On October 10, 2018, four months after Anjin lost a Constitutional Court (ConCourt) challenge on the seizure of its assets by government, High Court judge Justice Amie Tsanga granted the workers a writ of execution.
Anjin appealed the decision.
In his founding affidavit, one of the former employees, Shingirayi Nyangoni, represented by Bherebhende Law Chambers, said Anjin’s appeal was simply meant to “buy as much time as is possible”.

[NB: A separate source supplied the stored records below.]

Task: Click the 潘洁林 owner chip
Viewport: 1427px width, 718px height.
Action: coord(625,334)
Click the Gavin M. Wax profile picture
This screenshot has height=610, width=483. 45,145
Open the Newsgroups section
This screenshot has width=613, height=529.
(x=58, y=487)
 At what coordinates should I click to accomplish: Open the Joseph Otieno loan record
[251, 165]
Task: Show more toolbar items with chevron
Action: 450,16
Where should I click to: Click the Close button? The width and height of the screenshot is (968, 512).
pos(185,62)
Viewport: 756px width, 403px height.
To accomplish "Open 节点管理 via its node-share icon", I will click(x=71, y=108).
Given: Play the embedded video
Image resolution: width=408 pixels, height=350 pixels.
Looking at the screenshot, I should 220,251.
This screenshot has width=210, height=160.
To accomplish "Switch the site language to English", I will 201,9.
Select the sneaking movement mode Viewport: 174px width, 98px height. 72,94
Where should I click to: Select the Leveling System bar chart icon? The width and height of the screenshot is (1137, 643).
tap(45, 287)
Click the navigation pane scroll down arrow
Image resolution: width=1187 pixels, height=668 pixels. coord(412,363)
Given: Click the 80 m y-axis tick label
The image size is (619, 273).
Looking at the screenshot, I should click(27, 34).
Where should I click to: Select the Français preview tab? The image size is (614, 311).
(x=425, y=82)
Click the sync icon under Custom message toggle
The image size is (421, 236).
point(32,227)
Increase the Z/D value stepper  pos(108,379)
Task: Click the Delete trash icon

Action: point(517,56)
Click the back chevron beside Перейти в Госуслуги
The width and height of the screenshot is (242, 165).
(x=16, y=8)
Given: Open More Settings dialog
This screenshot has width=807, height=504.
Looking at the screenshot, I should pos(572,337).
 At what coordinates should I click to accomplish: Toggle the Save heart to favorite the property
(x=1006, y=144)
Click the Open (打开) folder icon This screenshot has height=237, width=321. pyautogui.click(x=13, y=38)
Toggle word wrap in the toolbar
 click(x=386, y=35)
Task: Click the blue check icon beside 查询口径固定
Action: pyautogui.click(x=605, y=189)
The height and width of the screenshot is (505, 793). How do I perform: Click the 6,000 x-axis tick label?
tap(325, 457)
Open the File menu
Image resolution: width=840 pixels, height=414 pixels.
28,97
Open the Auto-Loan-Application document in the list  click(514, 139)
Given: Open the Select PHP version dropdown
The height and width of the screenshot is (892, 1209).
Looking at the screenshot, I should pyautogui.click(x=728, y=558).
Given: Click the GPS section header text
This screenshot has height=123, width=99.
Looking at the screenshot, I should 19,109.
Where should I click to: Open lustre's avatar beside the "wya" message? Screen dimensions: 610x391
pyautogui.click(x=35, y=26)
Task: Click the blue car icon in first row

“This is an application seeking leave to execute a judgment which was granted by Justice Tsanga on October 10, 2018. I must state that in pursuit of the order issued by this honourable court, applicants (ex-employees) had caused a warrant of attachment of respondent’s (Anjin Investments) movable property to be issued, paid the sheriff’s fees and caused respondent’s property to be attached,” Nyangoni said.
“In a bid to stop the sheriff from removing the attached property and from attaching further property, the respondent then filed an appeal that was granted by Justice Tsanga … it is my humble view that the appeal by respondent was a desperate attempt to stall the attachment and removal of its property, notwithstanding the findings by this honourable court.
“That the appeal was only filed after applicant had attached respondent’s property is a clear indication that the appeal was motivated by a desire to overturn the judgment by Justice Tsanga. I genuinely believe that the respondent’s appeal is intended to delay the day of reckoning and to buy as much time as is possible.”
According to the court papers, the 127 ex-Anjin Investments employees were owed the money as part of their salaries and terminal benefits.
Initially, the employees had filed an urgent application seeking to compel their employer to fulfil the terms of the mutual termination agreement, arguing the mine was no longer going to resume operations.
In their application, the employees had argued that the application by Anjin, challenging the government’s decision, was finalised in March 2016 and there were no longer prospects of the mine resuming operations.
However, Anjin opposed the application, arguing that it was not able to continue its mining operations or earn any income so as to enable it to pay compensation, but the court ruled otherwise.
The court application is yet to be set down for hearing.